2.2.1 Causes of Poor Planning
Not Alert to Symptoms
A good project manager is one that is able to provide a detailed drafted out plan and yet notice the symptoms of failure for it. The symptoms may be:
Major gaps remained unresolved
Key stakeholders have no participation in the project
Too frequent changes in a scope
Lack of test and development resources
Multiple revisions in the timeline
Schedule Too Tight
The manager must be prepared to make allowances for unexpected variances in the project such as delays in approvals, shortages of resources or any acts of god.
Unrealistic Time Scales
The idealistic time scale is to be short and able to meet all objectives. However project managers must be careful not to be too optimistic in meeting this goal. Sometimes the time scales are set without considering the amount of work to be completed to achieve the objectives. As a result, there will probably be a delay in completion in the project thus requiring more financial resources to be added to the project.

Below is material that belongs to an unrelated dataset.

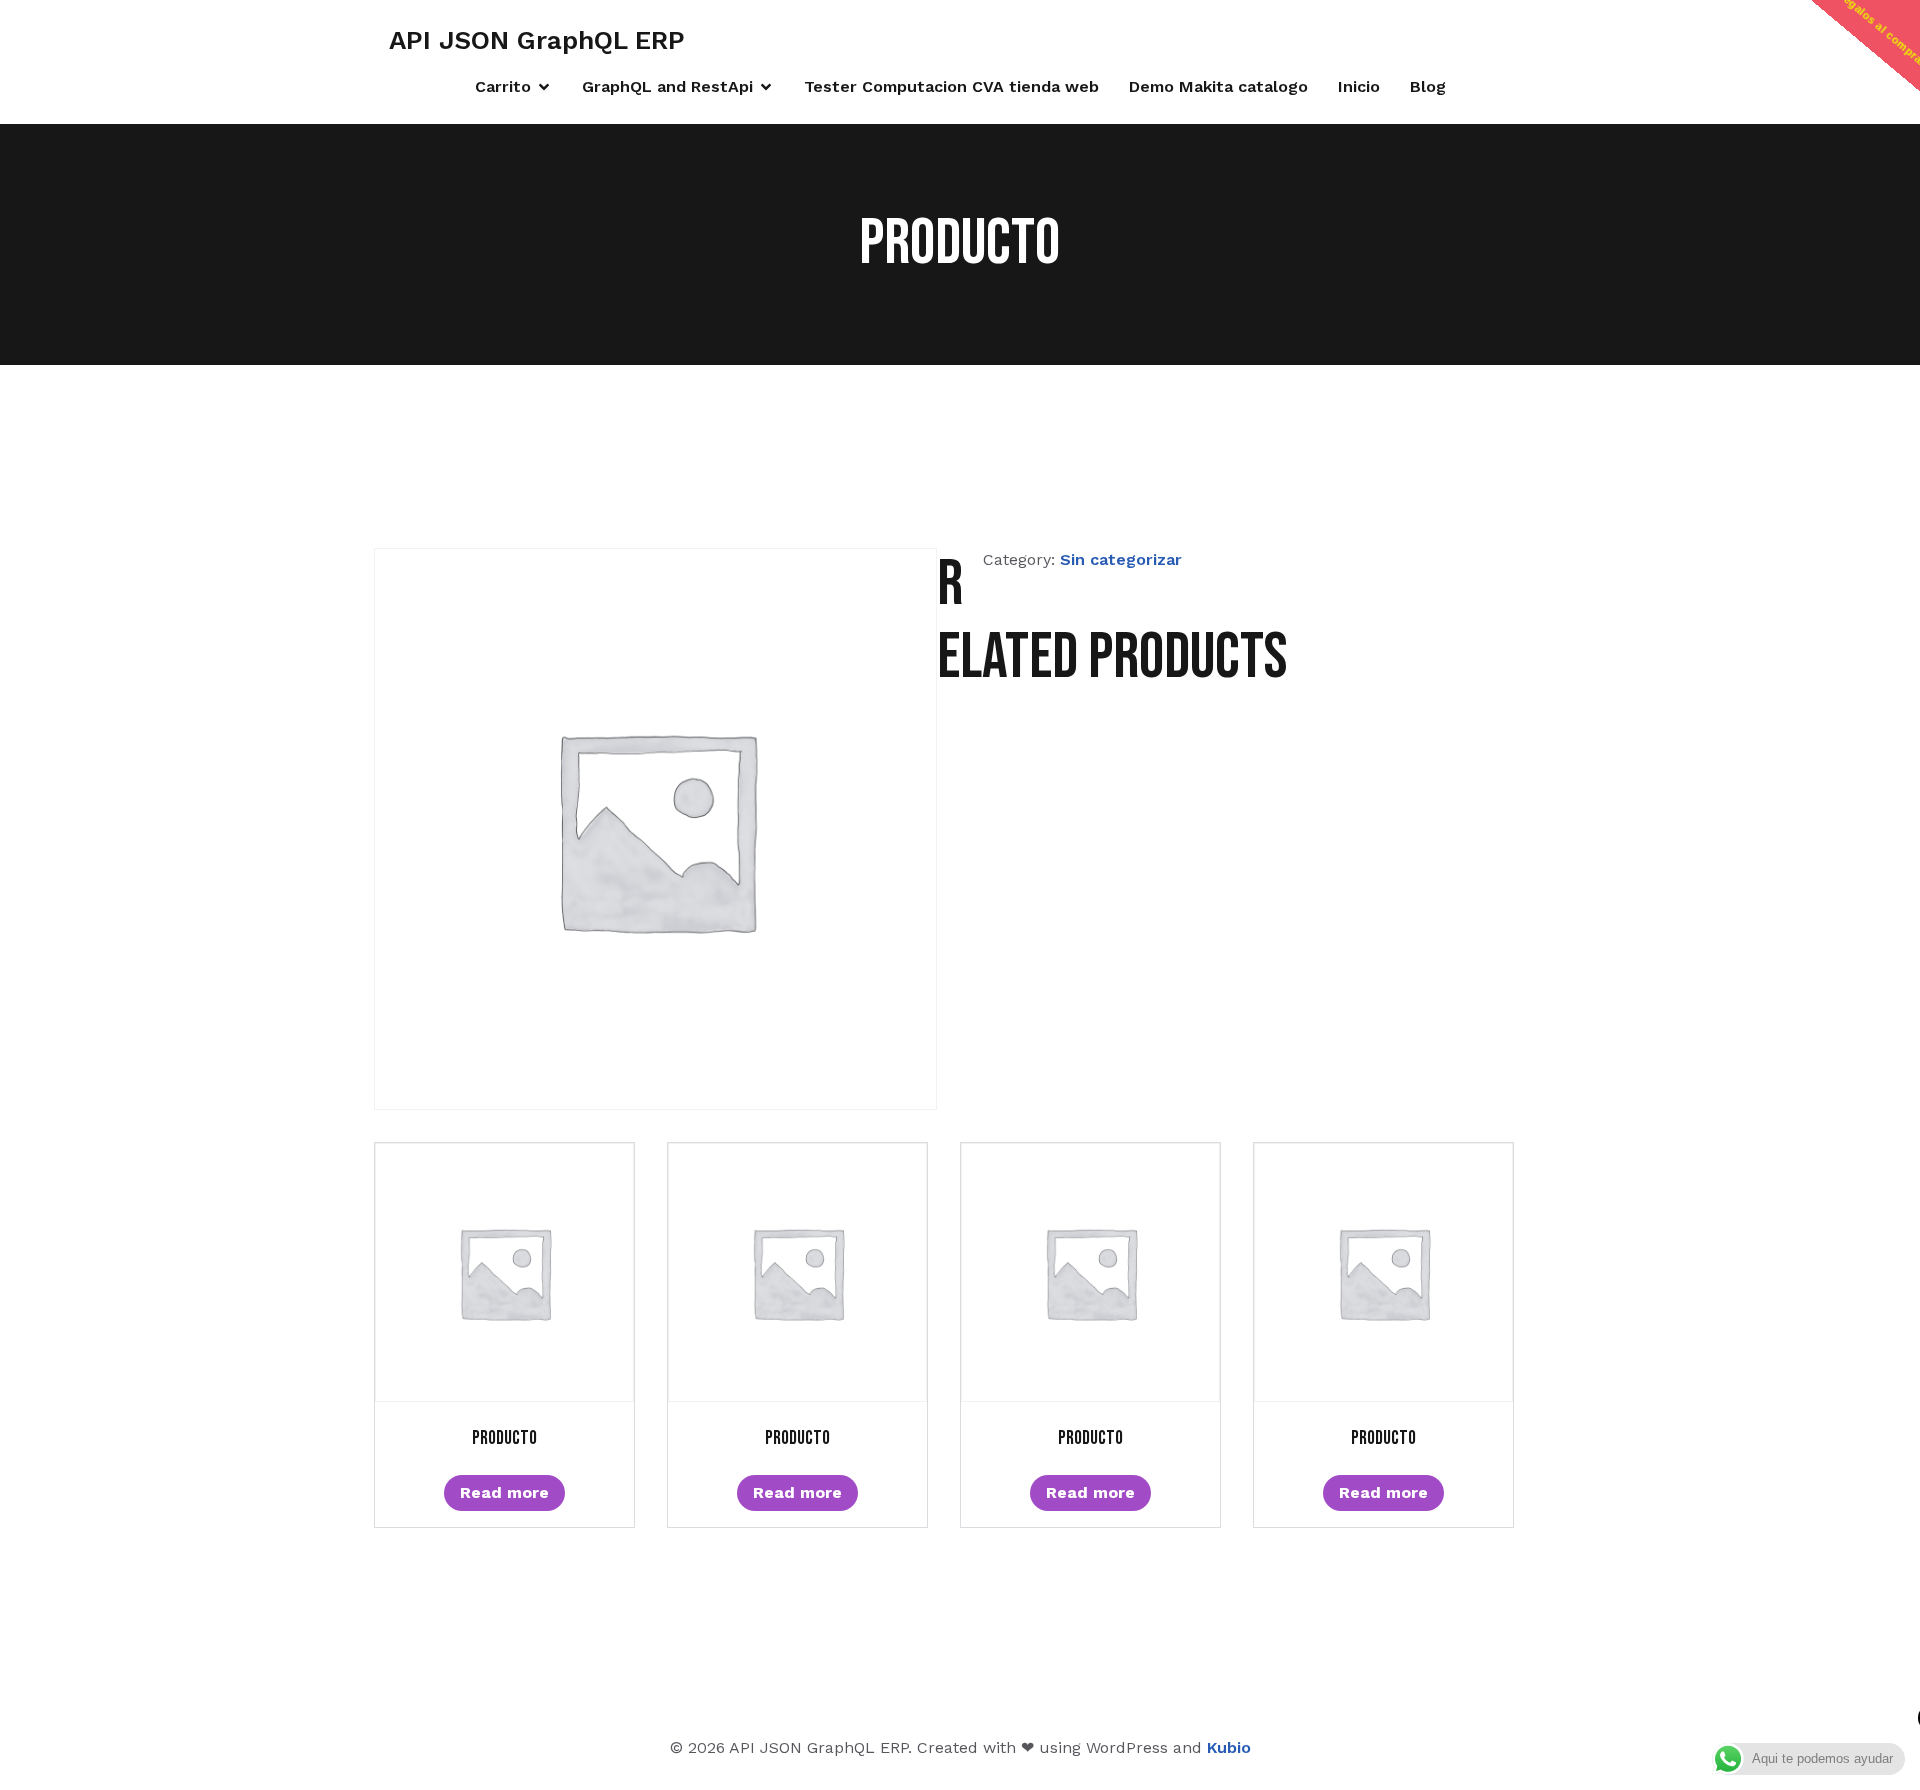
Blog (1428, 86)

2.3 Inappropriate Risk Management
Project risks can be predictable or completely unpredictable and it can occur at any phase of a project. Some risks are associated with a particular task whilst others may occur due to external factors outside of the project. A good risk assessment is identifying all predictable risks; assess the severity of the risks and drafting out a plan to minimize its impacts or even possible avoidance of it. It is very important to analyze and rectify a risk as soon as it is identified for any delays in rectification will put the project at a higher risk of loss or damage.
2.3.1 Causes of Inappropriate Risk Management
It is encouraged to be confident in the project plan as it will increase the enthusiasm among the project team. However, the attitude of being too confident and turning a blind eye on any factors that may disrupt the progress of the project will cause catastrophic effects on the project. Such effects may be insufficient resources, project delays, demotivation of employees and even abortion of the project itself.

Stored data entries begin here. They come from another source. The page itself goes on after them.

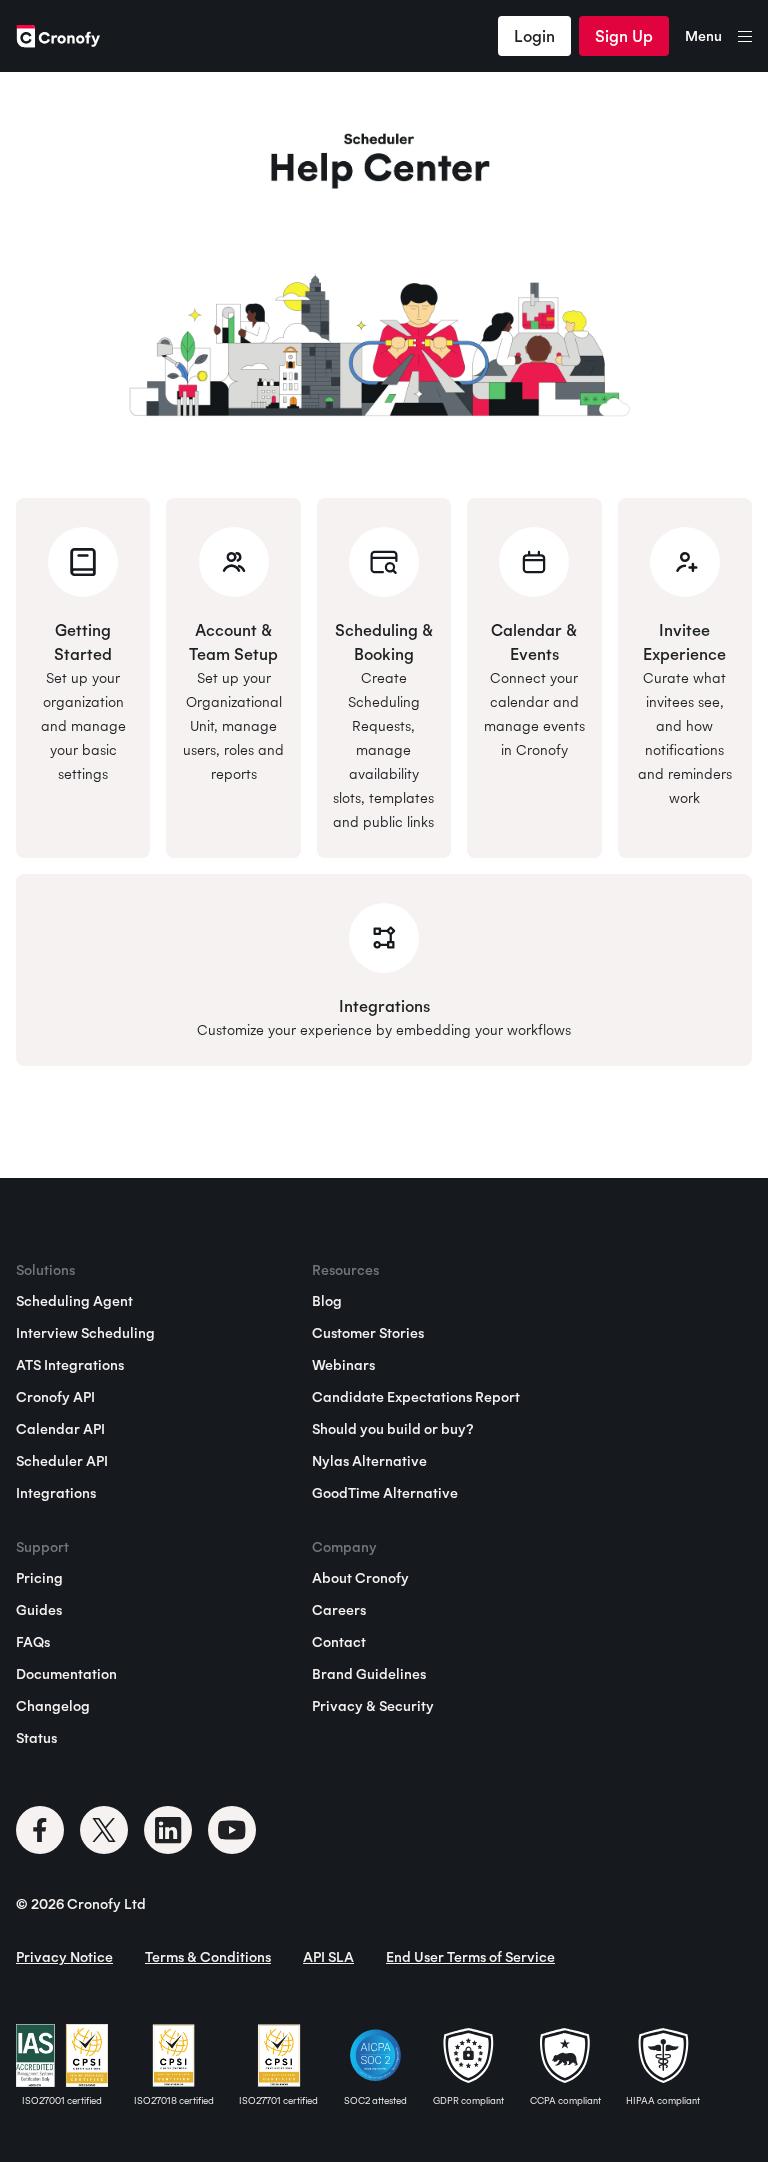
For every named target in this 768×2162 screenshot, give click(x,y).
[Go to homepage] (58, 36)
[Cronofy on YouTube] (232, 1830)
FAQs (33, 1642)
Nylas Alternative (369, 1461)
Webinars (343, 1365)
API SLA (328, 1957)
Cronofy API (55, 1397)
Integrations (56, 1493)
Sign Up (624, 36)
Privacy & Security (373, 1706)
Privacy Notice (64, 1957)
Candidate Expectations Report (416, 1397)
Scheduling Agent (74, 1301)
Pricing (39, 1578)
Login (534, 36)
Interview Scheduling (85, 1333)
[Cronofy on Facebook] (40, 1830)
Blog (327, 1301)
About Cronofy (360, 1578)
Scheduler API (62, 1461)
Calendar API (60, 1429)
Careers (339, 1610)
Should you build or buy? (392, 1429)
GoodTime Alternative (385, 1493)
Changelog (53, 1706)
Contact (339, 1642)
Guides (39, 1610)
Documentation (66, 1674)
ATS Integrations (70, 1365)
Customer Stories (368, 1333)
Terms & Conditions (208, 1957)
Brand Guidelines (369, 1674)
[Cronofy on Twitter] (104, 1830)
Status (36, 1738)
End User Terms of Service (470, 1957)
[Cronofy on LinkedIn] (168, 1830)
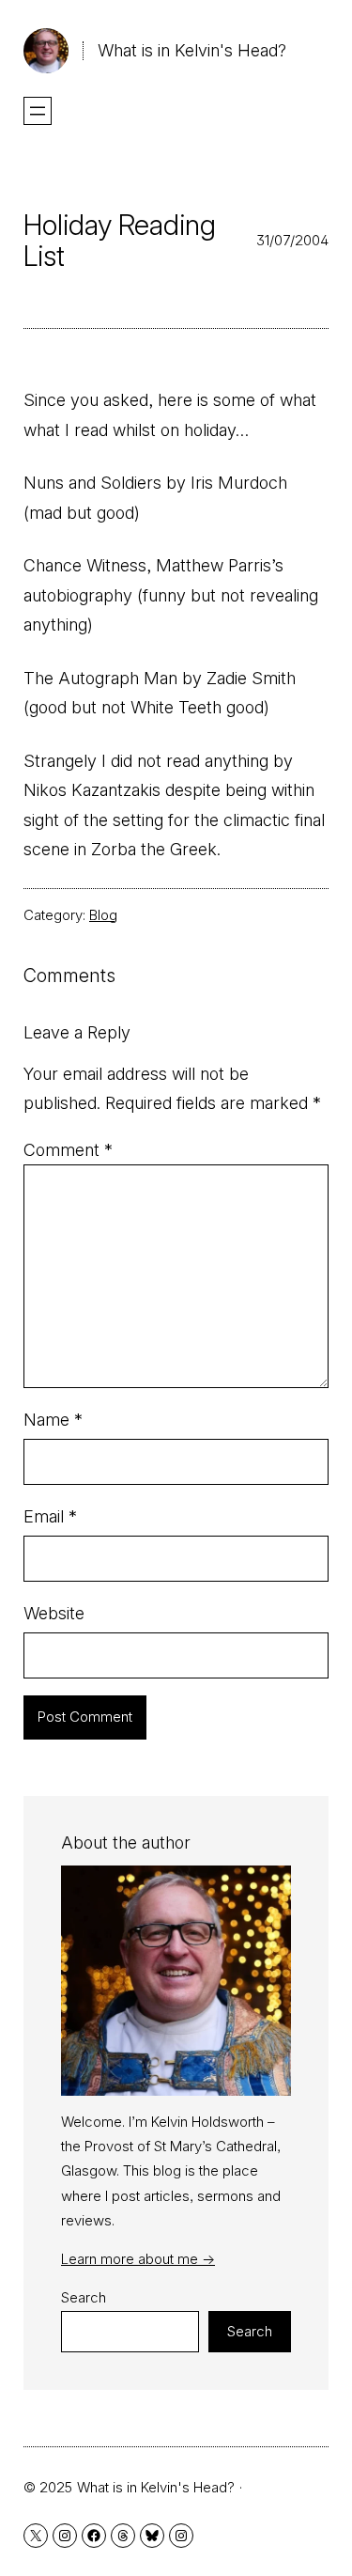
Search (83, 2297)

Some project managers perceive risks as threats to the project’s success. Therefore they will prefer to ignore the threats and solely hope that the threat will diminish itself. This obviously will not happen for there is no problem in the world that will solve itself.
A project manager holds the decision to any trivial problems of the project. In this case when assessing risks the project manager must make the key decision of risk avoidance or risk taking. All factors must be taken into consideration prior to making the decision to prevent disturbances in meeting the project’s objectives.
Inefficient Method of Risk Assessing
To be able to efficiently assess a risk, systematic approaches such as fault trees and fish bones are applied in order to take all risks into considerations. Methods such as qualitative and quantitative analysis are then implied to determine its impact or chances. Insufficient assessing of the risks will create an act of surprise that will disrupt the progress of the project.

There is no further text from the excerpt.